'''

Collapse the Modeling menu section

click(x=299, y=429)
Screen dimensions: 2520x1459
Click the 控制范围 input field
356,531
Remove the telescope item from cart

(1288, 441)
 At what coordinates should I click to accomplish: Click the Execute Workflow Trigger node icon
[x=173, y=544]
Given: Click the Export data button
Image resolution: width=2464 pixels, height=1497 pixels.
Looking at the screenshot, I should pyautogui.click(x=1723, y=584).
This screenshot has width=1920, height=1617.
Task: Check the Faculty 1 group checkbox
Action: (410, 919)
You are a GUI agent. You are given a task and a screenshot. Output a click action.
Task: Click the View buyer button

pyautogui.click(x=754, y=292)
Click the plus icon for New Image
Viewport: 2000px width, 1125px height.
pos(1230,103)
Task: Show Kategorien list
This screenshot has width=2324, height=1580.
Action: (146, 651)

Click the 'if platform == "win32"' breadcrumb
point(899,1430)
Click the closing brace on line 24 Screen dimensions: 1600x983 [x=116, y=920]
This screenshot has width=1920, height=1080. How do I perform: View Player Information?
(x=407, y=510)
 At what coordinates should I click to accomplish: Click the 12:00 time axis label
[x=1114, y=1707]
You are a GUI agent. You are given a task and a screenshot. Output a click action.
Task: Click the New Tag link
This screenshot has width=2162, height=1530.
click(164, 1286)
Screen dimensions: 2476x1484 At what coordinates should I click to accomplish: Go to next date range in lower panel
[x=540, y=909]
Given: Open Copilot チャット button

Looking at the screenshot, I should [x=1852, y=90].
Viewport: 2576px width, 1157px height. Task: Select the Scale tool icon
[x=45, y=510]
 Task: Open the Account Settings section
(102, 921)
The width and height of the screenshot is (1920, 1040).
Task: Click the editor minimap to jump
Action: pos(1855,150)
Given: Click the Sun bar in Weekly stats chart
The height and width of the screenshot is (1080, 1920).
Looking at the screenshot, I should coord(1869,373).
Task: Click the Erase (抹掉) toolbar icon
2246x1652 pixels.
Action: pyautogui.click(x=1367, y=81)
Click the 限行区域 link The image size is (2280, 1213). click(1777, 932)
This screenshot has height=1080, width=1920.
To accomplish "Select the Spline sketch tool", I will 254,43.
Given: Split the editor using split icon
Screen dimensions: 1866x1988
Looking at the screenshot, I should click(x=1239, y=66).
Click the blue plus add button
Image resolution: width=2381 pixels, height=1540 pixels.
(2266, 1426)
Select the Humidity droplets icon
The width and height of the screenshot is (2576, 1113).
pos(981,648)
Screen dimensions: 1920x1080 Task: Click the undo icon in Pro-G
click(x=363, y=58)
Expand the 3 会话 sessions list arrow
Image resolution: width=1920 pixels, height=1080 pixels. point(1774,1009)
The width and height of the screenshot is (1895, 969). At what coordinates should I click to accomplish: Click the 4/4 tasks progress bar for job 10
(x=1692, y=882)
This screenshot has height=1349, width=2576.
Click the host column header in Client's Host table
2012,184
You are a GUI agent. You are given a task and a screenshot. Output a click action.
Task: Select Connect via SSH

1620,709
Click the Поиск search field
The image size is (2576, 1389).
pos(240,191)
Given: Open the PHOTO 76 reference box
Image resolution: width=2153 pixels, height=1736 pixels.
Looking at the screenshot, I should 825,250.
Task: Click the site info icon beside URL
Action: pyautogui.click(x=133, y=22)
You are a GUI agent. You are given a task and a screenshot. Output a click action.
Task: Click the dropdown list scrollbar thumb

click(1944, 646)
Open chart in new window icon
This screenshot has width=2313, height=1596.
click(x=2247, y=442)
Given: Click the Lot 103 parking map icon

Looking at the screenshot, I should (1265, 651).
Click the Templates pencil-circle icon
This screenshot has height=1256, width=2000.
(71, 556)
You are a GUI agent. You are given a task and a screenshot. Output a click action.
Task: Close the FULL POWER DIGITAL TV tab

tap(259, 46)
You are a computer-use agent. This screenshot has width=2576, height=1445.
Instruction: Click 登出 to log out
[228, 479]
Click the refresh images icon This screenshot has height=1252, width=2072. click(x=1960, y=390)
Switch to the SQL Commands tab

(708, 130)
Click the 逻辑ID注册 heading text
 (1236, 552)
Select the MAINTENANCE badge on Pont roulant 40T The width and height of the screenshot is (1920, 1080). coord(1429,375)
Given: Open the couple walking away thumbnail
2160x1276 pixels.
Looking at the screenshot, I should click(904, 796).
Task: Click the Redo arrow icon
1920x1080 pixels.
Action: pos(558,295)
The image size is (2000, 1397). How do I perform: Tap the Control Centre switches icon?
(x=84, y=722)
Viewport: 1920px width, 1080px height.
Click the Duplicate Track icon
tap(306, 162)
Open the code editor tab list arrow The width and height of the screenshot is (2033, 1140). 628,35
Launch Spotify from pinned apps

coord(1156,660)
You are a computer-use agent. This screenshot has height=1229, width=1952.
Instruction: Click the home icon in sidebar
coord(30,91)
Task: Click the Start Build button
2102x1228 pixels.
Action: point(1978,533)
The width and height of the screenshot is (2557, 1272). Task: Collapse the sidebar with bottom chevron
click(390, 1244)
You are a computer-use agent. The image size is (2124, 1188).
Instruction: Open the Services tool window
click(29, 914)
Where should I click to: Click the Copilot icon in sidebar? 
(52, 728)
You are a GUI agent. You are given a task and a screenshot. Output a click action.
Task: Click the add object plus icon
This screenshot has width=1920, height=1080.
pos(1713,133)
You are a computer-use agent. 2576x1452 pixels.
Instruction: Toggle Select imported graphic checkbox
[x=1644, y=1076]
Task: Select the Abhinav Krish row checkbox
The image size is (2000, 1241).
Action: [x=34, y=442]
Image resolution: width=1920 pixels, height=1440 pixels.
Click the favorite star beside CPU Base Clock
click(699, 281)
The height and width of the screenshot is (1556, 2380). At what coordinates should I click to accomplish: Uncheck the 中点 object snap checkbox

'''

__WORK TO BE COMPLETED__:
Give back the full listing above, exactly as it reads.

__EXPECTED OUTPUT__:
Collapse the Modeling menu section

click(x=299, y=429)
Screen dimensions: 2520x1459
Click the 控制范围 input field
356,531
Remove the telescope item from cart

(1288, 441)
 At what coordinates should I click to accomplish: Click the Execute Workflow Trigger node icon
[x=173, y=544]
Given: Click the Export data button
Image resolution: width=2464 pixels, height=1497 pixels.
Looking at the screenshot, I should pyautogui.click(x=1723, y=584).
This screenshot has width=1920, height=1617.
Task: Check the Faculty 1 group checkbox
Action: (410, 919)
You are a GUI agent. You are given a task and a screenshot. Output a click action.
Task: Click the View buyer button

pyautogui.click(x=754, y=292)
Click the plus icon for New Image
Viewport: 2000px width, 1125px height.
pos(1230,103)
Task: Show Kategorien list
This screenshot has width=2324, height=1580.
Action: (146, 651)

Click the 'if platform == "win32"' breadcrumb
point(899,1430)
Click the closing brace on line 24 Screen dimensions: 1600x983 [x=116, y=920]
This screenshot has width=1920, height=1080. How do I perform: View Player Information?
(x=407, y=510)
 At what coordinates should I click to accomplish: Click the 12:00 time axis label
[x=1114, y=1707]
You are a GUI agent. You are given a task and a screenshot. Output a click action.
Task: Click the New Tag link
This screenshot has width=2162, height=1530.
click(164, 1286)
Screen dimensions: 2476x1484 At what coordinates should I click to accomplish: Go to next date range in lower panel
[x=540, y=909]
Given: Open Copilot チャット button

Looking at the screenshot, I should [x=1852, y=90].
Viewport: 2576px width, 1157px height. Task: Select the Scale tool icon
[x=45, y=510]
 Task: Open the Account Settings section
(102, 921)
The width and height of the screenshot is (1920, 1040).
Task: Click the editor minimap to jump
Action: pos(1855,150)
Given: Click the Sun bar in Weekly stats chart
The height and width of the screenshot is (1080, 1920).
Looking at the screenshot, I should coord(1869,373).
Task: Click the Erase (抹掉) toolbar icon
2246x1652 pixels.
Action: pyautogui.click(x=1367, y=81)
Click the 限行区域 link The image size is (2280, 1213). click(1777, 932)
This screenshot has height=1080, width=1920.
To accomplish "Select the Spline sketch tool", I will 254,43.
Given: Split the editor using split icon
Screen dimensions: 1866x1988
Looking at the screenshot, I should click(x=1239, y=66).
Click the blue plus add button
Image resolution: width=2381 pixels, height=1540 pixels.
(2266, 1426)
Select the Humidity droplets icon
The width and height of the screenshot is (2576, 1113).
pos(981,648)
Screen dimensions: 1920x1080 Task: Click the undo icon in Pro-G
click(x=363, y=58)
Expand the 3 会话 sessions list arrow
Image resolution: width=1920 pixels, height=1080 pixels. point(1774,1009)
The width and height of the screenshot is (1895, 969). At what coordinates should I click to accomplish: Click the 4/4 tasks progress bar for job 10
(x=1692, y=882)
This screenshot has height=1349, width=2576.
Click the host column header in Client's Host table
2012,184
You are a GUI agent. You are given a task and a screenshot. Output a click action.
Task: Select Connect via SSH

1620,709
Click the Поиск search field
The image size is (2576, 1389).
pos(240,191)
Given: Open the PHOTO 76 reference box
Image resolution: width=2153 pixels, height=1736 pixels.
Looking at the screenshot, I should 825,250.
Task: Click the site info icon beside URL
Action: pyautogui.click(x=133, y=22)
You are a GUI agent. You are given a task and a screenshot. Output a click action.
Task: Click the dropdown list scrollbar thumb

click(1944, 646)
Open chart in new window icon
This screenshot has width=2313, height=1596.
click(x=2247, y=442)
Given: Click the Lot 103 parking map icon

Looking at the screenshot, I should (1265, 651).
Click the Templates pencil-circle icon
This screenshot has height=1256, width=2000.
(71, 556)
You are a GUI agent. You are given a task and a screenshot. Output a click action.
Task: Close the FULL POWER DIGITAL TV tab

tap(259, 46)
You are a computer-use agent. This screenshot has width=2576, height=1445.
Instruction: Click 登出 to log out
[228, 479]
Click the refresh images icon This screenshot has height=1252, width=2072. click(x=1960, y=390)
Switch to the SQL Commands tab

(708, 130)
Click the 逻辑ID注册 heading text
 (1236, 552)
Select the MAINTENANCE badge on Pont roulant 40T The width and height of the screenshot is (1920, 1080). coord(1429,375)
Given: Open the couple walking away thumbnail
2160x1276 pixels.
Looking at the screenshot, I should click(904, 796).
Task: Click the Redo arrow icon
1920x1080 pixels.
Action: pos(558,295)
The image size is (2000, 1397). How do I perform: Tap the Control Centre switches icon?
(x=84, y=722)
Viewport: 1920px width, 1080px height.
Click the Duplicate Track icon
tap(306, 162)
Open the code editor tab list arrow The width and height of the screenshot is (2033, 1140). 628,35
Launch Spotify from pinned apps

coord(1156,660)
You are a computer-use agent. This screenshot has height=1229, width=1952.
Instruction: Click the home icon in sidebar
coord(30,91)
Task: Click the Start Build button
2102x1228 pixels.
Action: point(1978,533)
The width and height of the screenshot is (2557, 1272). Task: Collapse the sidebar with bottom chevron
click(390, 1244)
You are a computer-use agent. The image size is (2124, 1188).
Instruction: Open the Services tool window
click(29, 914)
Where should I click to: Click the Copilot icon in sidebar? 
(52, 728)
You are a GUI agent. You are given a task and a screenshot. Output a click action.
Task: Click the add object plus icon
This screenshot has width=1920, height=1080.
pos(1713,133)
You are a computer-use agent. 2576x1452 pixels.
Instruction: Toggle Select imported graphic checkbox
[x=1644, y=1076]
Task: Select the Abhinav Krish row checkbox
The image size is (2000, 1241).
Action: [x=34, y=442]
Image resolution: width=1920 pixels, height=1440 pixels.
Click the favorite star beside CPU Base Clock
click(699, 281)
The height and width of the screenshot is (1556, 2380). At what coordinates should I click to accomplish: Uncheck the 中点 object snap checkbox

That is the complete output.